Selon le président de l’AIRe, la mise en œuvre d’un processus MDPH peut aussi être un choc salutaire pour les parents, un signal d’alarme pour les aider à prendre en charge la situation. Aujourd’hui, la question de l’autorité est centrale pour ces jeunes. Mais autorité n’est pas pouvoir, mais pouvoir qu’on vous reconnaît. Dans une société qui vante « l’être soi », on n’éduque plus par la contrainte, mais par l’engagement. « Hédoniste, marchande, consumériste, notre société ne peut faire comme si tout le monde était d’accord sur le code social ». On attend trop, dans nos codes de vie éducative, que l’enfant ait intégré a priori l’idée qu’il faut en baver aujourd’hui pour être heureux demain. « J’appelle à l’écologie éducative. Ce sont les mêmes processus marchands qui détruisent l’éducation et la nature. Vous êtes comme ceux qui ramassent les galettes de fuel sur les plages. »

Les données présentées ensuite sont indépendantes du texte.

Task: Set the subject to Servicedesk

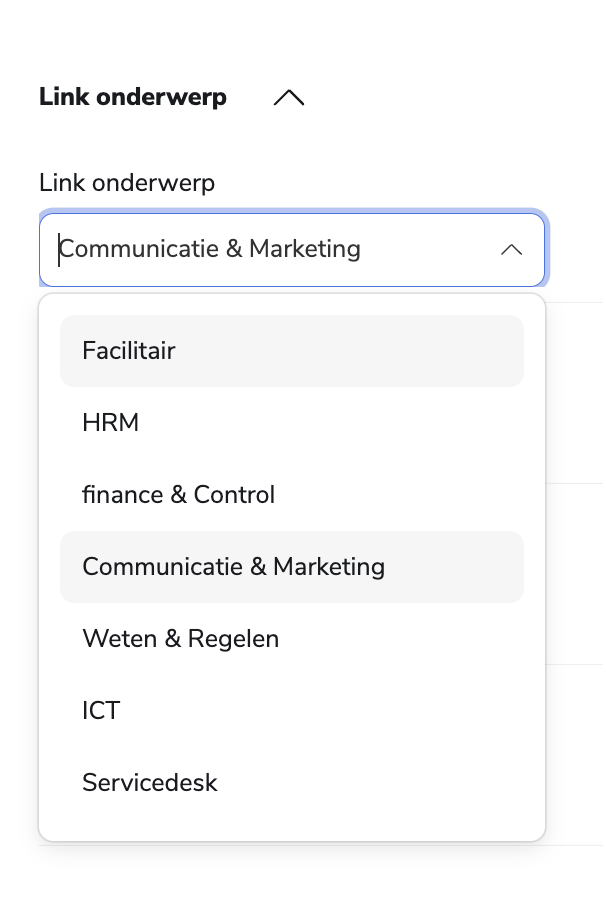Action: (150, 783)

Les risques du « tout intégration »
Attention, donc, aux dérives : pour l’AIRe, il peut y avoir des perversions à la loi sur le handicap, si la scolarisation en milieu ordinaire aboutit à la maltraitance de certains enfants qui, eux aussi, maltraiteront leurs pairs et leurs enseignants. C’est pourquoi l’association défend le principe du maintien de structures d’enseignement au sein des ITEP, dans un travail tissé entre les différents professionnels de l’enseignement : « A un moment, pour retisser ce sur quoi l’Ecole a échoué, il vaut mieux poser un cadre spécifique, symbolique, qui permette un nouveau départ. »
Pour son président, ce qui fait obstacle à l’intégration, ce n’est pas le handicap, c’est le comportement. Sur le plan scientifique, la réflexion sur la prise en charge des « troubles psychologiques » reste à construire. Il demande qu’on avance vers la professionnalisation des métiers d’accompagnement, en faisant appel à des éducateurs -et non seulement des surveillants- au sein des établissements. « Pour cela aussi, l’Ecole doit travailler en partenariat avec d’autres professionnels, faire des pas de côté par rapport aux situations pédagogiques sur lesquelles elle bute ».

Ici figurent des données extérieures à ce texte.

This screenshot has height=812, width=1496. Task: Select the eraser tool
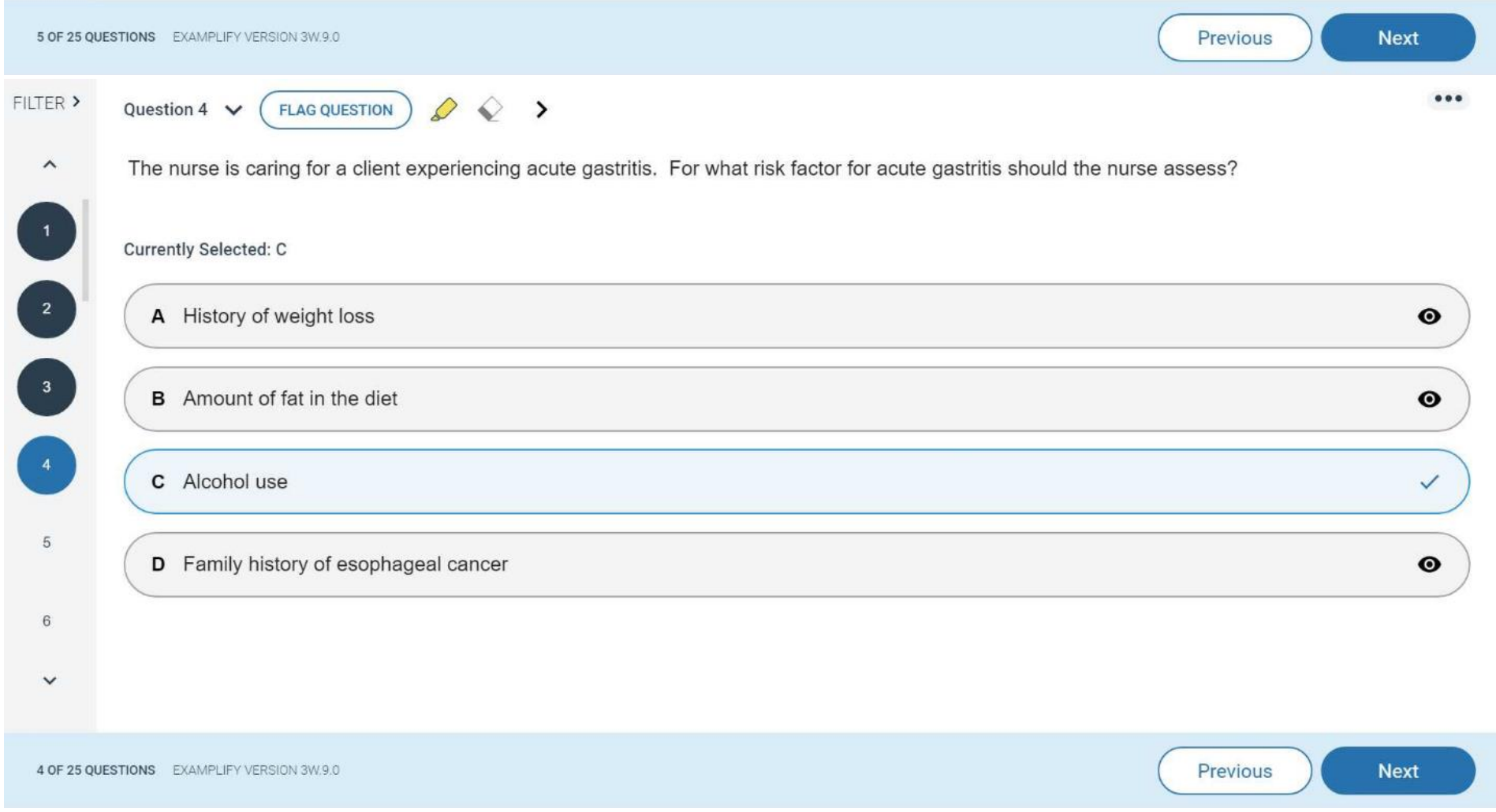[490, 110]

Tout un programme. Si dans les années à venir, les MDPH pouvaient être les lieux qui permettent aux décideurs de l’Education nationale, de la DDASS et des collectivités locales d’organiser le maillage territorial, on ferait sans doute un pas décisif vers un système éducatif global plus efficace.



Fernand Tournan : "On ne reviendra pas aux filières séparées"
Dernier intervenant de la journée, Fernand Tournan, président de l’APAJH, est un militant : « La réforme crée les conditions d’un mouvement qui ne va pas s’arrêter de sitôt, même si nous sommes dans une période qui nous pose des problèmes. Il faut dire fortement que pour réussir la réforme, le pilotage de l’Education Nationale doit être fort ». Pour lui, c’est dans la complémentarité entre établissement spécialisés et écoles ordinaires que sont les pistes de réussite. Mais au contraire de l’intervenant précédant, il est réservé sur le maintien d’unités d’enseignement dans les établissements spécialisés, et appelle à « ne pas maintenir deux filières de scolarisation ».



pourchetGuy Pourchet, au nom du syndicat organisateur de la journée, invite à poursuivre la réflexion en renforçant les exigences revendicatives : baisse des effectifs dans les classes, professionnalisation des AVS, formation et accompagnement des enseignants. «Ca vaut la peine » conclut-il. « Dans tous les sens du terme ».